Annals of the Four Masters was compiled by Farfassa O'Mulconry, Peregrine O'Clery, Peregrine O'Duignan, Michael O'Clery, and others

(why the contraction? to avoid 'far fat ched'?)

peregrine: foreign ('through fields')

opposite of indignant?
dignant (Latin) = deeming worthy


the 1st 2 masters seem to be outsiders/ inferior?, the last 2 superior/ insiders?

lift we our ears, eyes of the darkness, from the tome of Liber Lividus

VI.B16.145: "ear = eye of dark" from Crawford's Thinking Black 251: 'For the hundreds of night sounds — rustlings, twitterings, raspings, tinglings, and roarings — are all known to even Africa's tot, the ears being called his "eyes of darkness"'


it's getting dark

VI.B14.187: 'liberflavus' Studies, An Irish Quarterly Review: 'Augustine Magraidin, canon of Saints' Island in Lough Ree, who died in 1405, translated a Life of St.
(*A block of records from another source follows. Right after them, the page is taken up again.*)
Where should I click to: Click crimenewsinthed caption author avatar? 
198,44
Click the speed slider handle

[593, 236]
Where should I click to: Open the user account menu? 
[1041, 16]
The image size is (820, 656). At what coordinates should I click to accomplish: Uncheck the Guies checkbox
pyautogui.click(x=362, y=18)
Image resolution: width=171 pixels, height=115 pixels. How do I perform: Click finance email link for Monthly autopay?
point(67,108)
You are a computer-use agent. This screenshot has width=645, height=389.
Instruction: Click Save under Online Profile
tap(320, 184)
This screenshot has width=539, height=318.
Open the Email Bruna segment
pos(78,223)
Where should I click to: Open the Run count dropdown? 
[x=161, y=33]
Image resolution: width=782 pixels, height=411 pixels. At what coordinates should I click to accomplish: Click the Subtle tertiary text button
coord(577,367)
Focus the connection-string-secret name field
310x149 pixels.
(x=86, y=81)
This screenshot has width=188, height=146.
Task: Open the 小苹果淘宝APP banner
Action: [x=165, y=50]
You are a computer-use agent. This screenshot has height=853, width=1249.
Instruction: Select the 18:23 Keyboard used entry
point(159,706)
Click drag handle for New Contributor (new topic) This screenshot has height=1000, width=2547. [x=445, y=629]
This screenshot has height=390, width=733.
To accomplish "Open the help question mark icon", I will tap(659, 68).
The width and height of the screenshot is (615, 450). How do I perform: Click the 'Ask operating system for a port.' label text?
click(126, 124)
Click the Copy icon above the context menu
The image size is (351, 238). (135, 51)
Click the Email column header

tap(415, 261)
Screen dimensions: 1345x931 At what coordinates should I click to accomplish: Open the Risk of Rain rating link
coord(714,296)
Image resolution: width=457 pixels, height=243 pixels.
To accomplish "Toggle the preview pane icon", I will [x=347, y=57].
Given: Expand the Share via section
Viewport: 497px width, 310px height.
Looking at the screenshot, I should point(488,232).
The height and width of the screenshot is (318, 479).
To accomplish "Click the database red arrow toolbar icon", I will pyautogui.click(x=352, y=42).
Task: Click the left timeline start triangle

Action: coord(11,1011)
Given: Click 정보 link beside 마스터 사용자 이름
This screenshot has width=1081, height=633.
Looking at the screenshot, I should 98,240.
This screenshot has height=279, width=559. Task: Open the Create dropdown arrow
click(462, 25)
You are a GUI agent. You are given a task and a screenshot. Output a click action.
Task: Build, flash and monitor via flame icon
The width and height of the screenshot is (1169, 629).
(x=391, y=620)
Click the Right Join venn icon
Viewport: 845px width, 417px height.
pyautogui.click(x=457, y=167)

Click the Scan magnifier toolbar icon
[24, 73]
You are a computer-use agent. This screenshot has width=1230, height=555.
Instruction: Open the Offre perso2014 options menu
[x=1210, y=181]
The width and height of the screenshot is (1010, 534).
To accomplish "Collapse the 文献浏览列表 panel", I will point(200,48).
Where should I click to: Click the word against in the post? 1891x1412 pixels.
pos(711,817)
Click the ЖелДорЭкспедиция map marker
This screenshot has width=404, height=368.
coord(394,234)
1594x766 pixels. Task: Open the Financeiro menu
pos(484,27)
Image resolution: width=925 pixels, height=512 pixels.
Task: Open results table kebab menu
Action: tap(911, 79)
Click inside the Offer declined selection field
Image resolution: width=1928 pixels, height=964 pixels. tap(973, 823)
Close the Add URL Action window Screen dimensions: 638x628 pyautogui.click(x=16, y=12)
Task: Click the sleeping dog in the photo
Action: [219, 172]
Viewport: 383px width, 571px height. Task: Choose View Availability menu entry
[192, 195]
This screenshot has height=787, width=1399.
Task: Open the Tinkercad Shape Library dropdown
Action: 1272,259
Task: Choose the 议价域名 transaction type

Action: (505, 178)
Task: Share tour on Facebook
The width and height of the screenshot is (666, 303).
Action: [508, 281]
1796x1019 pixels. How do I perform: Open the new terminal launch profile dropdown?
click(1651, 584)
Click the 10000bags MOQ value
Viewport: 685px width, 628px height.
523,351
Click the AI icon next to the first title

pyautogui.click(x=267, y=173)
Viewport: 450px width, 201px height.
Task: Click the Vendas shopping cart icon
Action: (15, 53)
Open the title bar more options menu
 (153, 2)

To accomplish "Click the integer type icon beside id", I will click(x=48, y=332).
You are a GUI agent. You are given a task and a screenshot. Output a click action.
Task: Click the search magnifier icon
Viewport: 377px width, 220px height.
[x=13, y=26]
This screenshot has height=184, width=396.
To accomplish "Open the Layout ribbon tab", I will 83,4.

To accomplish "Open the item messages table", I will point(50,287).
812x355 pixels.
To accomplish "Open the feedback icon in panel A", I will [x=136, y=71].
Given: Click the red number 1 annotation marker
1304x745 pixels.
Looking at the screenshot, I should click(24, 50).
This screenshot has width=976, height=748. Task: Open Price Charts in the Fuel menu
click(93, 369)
John the Evangelist; it lies unpublished in the Liber Flavus Fergusiorum' = yellow book

Latin liber lividus = blue book
Blue Books: the official reports of the English Parliament
Livy: Roman historian

and (toh!) how paisibly eirenical,

Italian toh!: look!

French paisible: peacable, peaceful  passably

eirenic: of peace Eire = Ireland

all dimmering dunes and gloamering glades,

Dämmerung = twilight (German)

gloaming, gloam = twilight

dune/glade = hill/valley? dry/moist?

FDV: "Peaceably eirinical in grayquiet"
gray = halfway between light and dark

selfstretches afore us our fredeland's plain!

like a cat stretching itself?
as opposed to being stretched by an outside force??